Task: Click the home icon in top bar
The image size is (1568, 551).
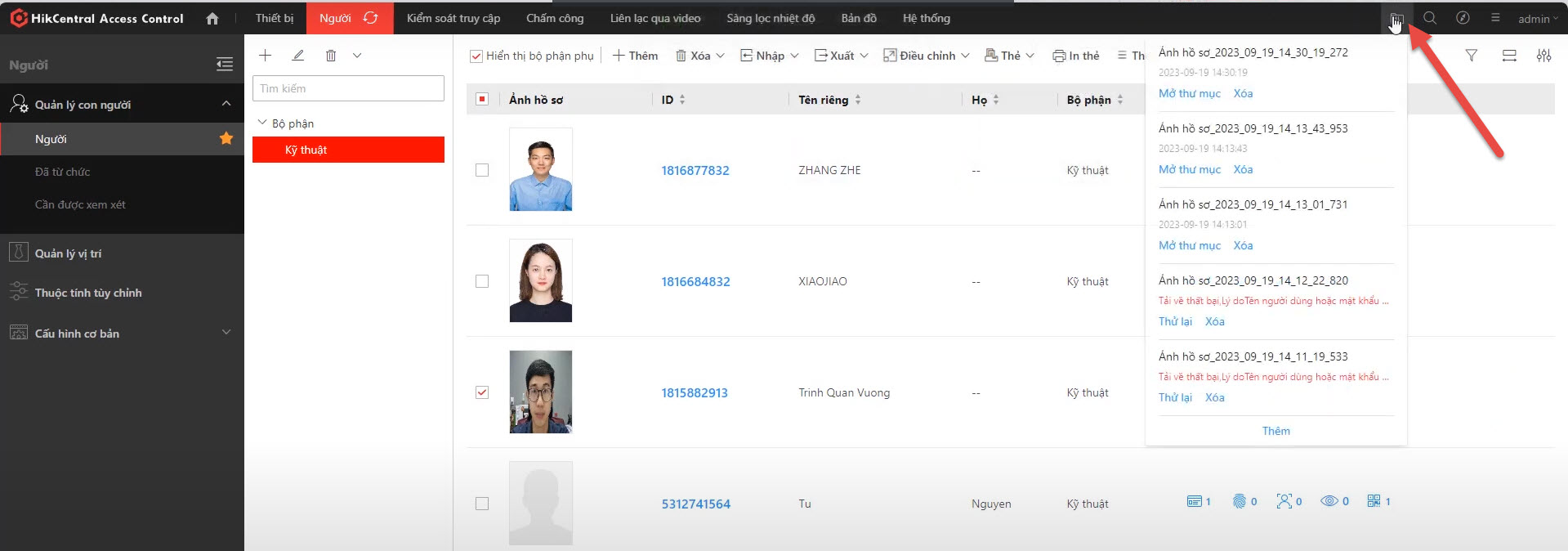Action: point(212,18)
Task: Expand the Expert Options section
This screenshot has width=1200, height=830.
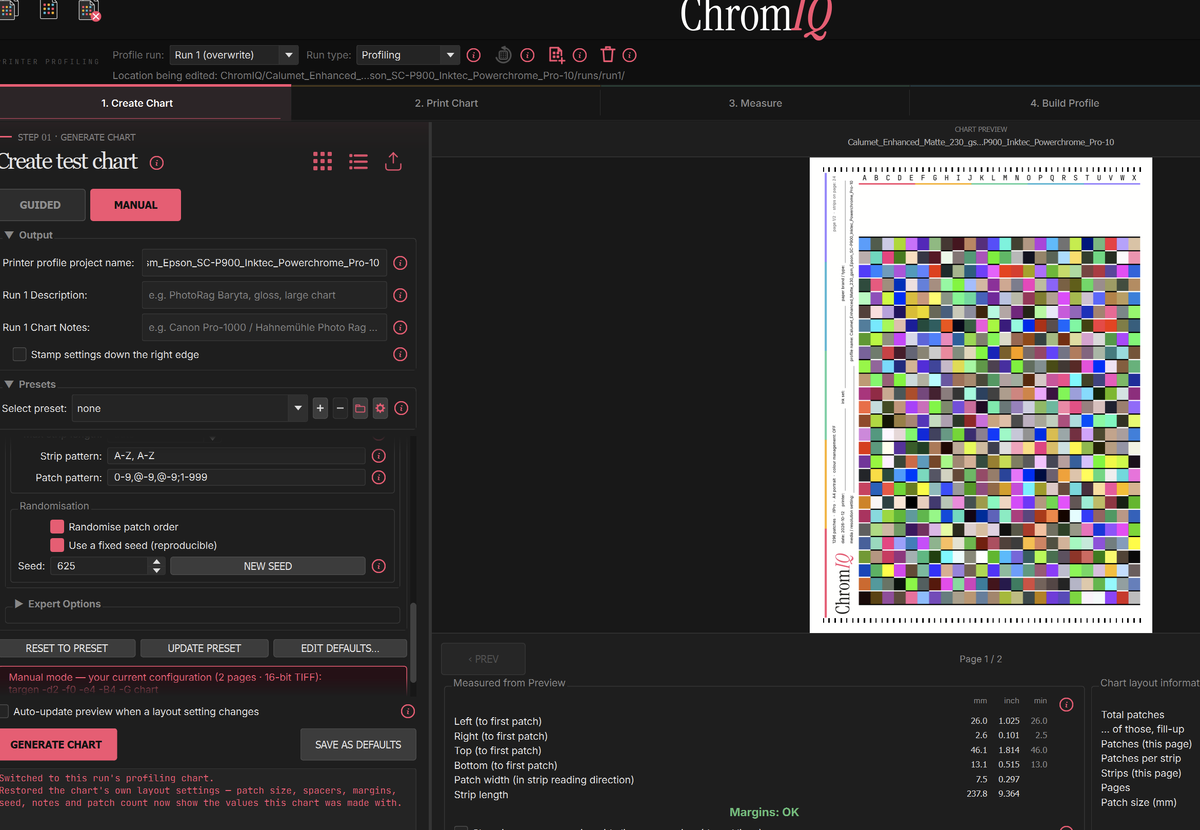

-*-*-

● WORK ORDER
Check each line of the entries for the string "Task". Copy the lines that have it.

● ANSWER TO THIS EXERCISE
Task: Click the home icon in top bar
Task: Expand the Expert Options section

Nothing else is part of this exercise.